This book, based on decades of meticulous research, is a major contribution to the burgeoning literature on the late colonial period, a period whose intellectual vitality is now being recognized after many decades of neglect. Focusing on the escalating conflict between the merchant guild and the last viceroys of Peru, Marks offers a richly textured portrait of the political culture of the Old Regime. From its inception, the Spanish empire’s smooth functioning was premised on bargaining between political authorities and local elites. Indeed, the longevity of the empire may partly be attributed to the persistence of mechanisms for diffusing conflict and generating consensus.

Such a tacit pact, however, showed signs of unraveling as the Bourbon reforms gathered steam after 1763. They then received a further, and fatal, shock from the economic dislocation provoked by the French revolutionary wars. As Marks argues, “The reforms provoked protests that went beyond the normal patterns of intra-elite bargaining: Their legitimacy was called into question. Merchants [in Lima] soon learned that reforms would seriously disrupt their accustomed ways of doing business, destroying their semi-autonomous submetropolitan entrepôt” (p. 6). When traditional modes of protest fell on deaf ears, however, the merchants of Lima “embarked on a campaign to sabotage the reforms or render them irrelevant by non-compliance” (p. 7).

Marks demonstrates how the relationship shifted from being rather symbiotic (and mutually enriching) to one of open hostility and revolt. Interestingly, and counter-intuitively, Marks shows that a key precondition for the end of Spanish rule was not the spread of revolutionary doctrines, incompetent political leadership, or the inexorable rise of nationalist sentiment. Instead, it was the breakdown of longstanding inter-elite agreements. “Ironically,” Marks observes, “it was the die-hard royalists who contributed most vociferously to draining legitimacy from the colonial regime” (p. 341).

As magnificently thorough as the research that underpins this book is, the analysis is not altogether convincing in all places. In spite of Marks’ clear respect for the intelligence and sound judgment of the viceroys she studies, she takes a rather dismal view of the Bourbon reforms in general, portraying them in a manner consistent with the stop-gap, “defensive modernization” thesis promulgated by Stanley Stein. The result is that not only is the complexity of the late colonial state lost in Marks’ account, but also the Spanish empire’s collapse appears almost inevitable, instead of a protracted, haphazard, highly contingent process of dissolution. A second problem is the assertion, made in the final pages of the book, that the “over [End Page 282] throw of Viceroy Pezuela…established a model of praetorian politics . . . in which a sector of the civilian population, unable to prevail politically and unwilling to compromise, persuades army officers that they must act to save the state” (p. 353). The point is highly contentious and not backed up with any evidence. Did nineteenth- and twentieth-century elites look back to this event as a precedent? Was it invoked? The reader is left to wonder, for Marks never follows up on her assertion.

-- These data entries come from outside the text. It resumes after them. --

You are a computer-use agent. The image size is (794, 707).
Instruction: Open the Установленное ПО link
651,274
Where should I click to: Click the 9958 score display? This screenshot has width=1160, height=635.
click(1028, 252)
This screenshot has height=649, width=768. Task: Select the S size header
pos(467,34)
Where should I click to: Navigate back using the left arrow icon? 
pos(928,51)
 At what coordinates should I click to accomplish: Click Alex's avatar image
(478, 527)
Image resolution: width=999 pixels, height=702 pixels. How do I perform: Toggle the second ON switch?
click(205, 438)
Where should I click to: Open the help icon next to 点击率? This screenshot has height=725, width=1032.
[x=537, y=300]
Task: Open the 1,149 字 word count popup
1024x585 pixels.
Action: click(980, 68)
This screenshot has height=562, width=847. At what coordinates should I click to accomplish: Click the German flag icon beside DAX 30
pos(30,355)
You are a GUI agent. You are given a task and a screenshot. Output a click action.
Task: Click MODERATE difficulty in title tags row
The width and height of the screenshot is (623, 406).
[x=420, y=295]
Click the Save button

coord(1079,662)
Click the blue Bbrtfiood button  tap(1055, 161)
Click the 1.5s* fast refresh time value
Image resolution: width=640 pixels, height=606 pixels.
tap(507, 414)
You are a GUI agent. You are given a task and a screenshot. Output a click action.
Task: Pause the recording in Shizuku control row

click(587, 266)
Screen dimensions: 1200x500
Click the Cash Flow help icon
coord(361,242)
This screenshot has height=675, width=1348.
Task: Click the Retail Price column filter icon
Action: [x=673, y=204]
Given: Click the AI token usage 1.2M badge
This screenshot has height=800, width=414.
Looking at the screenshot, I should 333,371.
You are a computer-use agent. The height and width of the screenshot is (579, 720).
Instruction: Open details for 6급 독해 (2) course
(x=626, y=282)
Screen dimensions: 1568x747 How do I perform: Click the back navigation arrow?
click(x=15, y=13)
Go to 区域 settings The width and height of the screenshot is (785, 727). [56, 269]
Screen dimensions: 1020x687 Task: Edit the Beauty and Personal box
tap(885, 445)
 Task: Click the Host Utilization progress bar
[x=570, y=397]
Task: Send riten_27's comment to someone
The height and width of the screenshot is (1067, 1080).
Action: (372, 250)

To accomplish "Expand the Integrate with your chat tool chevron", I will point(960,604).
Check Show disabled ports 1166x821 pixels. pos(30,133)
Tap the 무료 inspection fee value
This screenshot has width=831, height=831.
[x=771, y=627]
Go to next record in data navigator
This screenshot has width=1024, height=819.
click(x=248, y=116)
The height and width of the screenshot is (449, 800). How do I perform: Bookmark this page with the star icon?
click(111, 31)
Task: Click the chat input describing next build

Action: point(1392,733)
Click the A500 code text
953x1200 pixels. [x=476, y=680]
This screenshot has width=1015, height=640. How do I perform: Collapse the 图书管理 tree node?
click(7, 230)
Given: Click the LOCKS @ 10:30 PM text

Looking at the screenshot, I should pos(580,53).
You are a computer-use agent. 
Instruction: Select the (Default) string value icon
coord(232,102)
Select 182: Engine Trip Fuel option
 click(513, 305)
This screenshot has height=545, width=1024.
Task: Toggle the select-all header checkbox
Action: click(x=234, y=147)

Far more useful and enduring is Marks’ crucial contribution to scholarly understanding of the mentalities, aspirations, and anxieties of members of a particularly powerful late colonial elite. The Consulado, the merchants’ guild that assumed a prominent role in late colonial politics in Peru and elsewhere, has been strangely ignored by many historians of Spanish America, in spite of its vibrancy in the final decades of colonial rule. In fact, it is disappointing that Marks does not look at the Lima Consulado in comparative perspective. Elsewhere, particularly in Havana and Santiago, the members of the Consulado found it opportune to collaborate instead of entering into conflict with the colonial bureaucrats. But this is a quibble. Marks remedies the long-standing neglect of this crucial institution and has furnished the field with an important monograph.

G.B. Paquette
Trinity College, University of Cambridge, Cambridge...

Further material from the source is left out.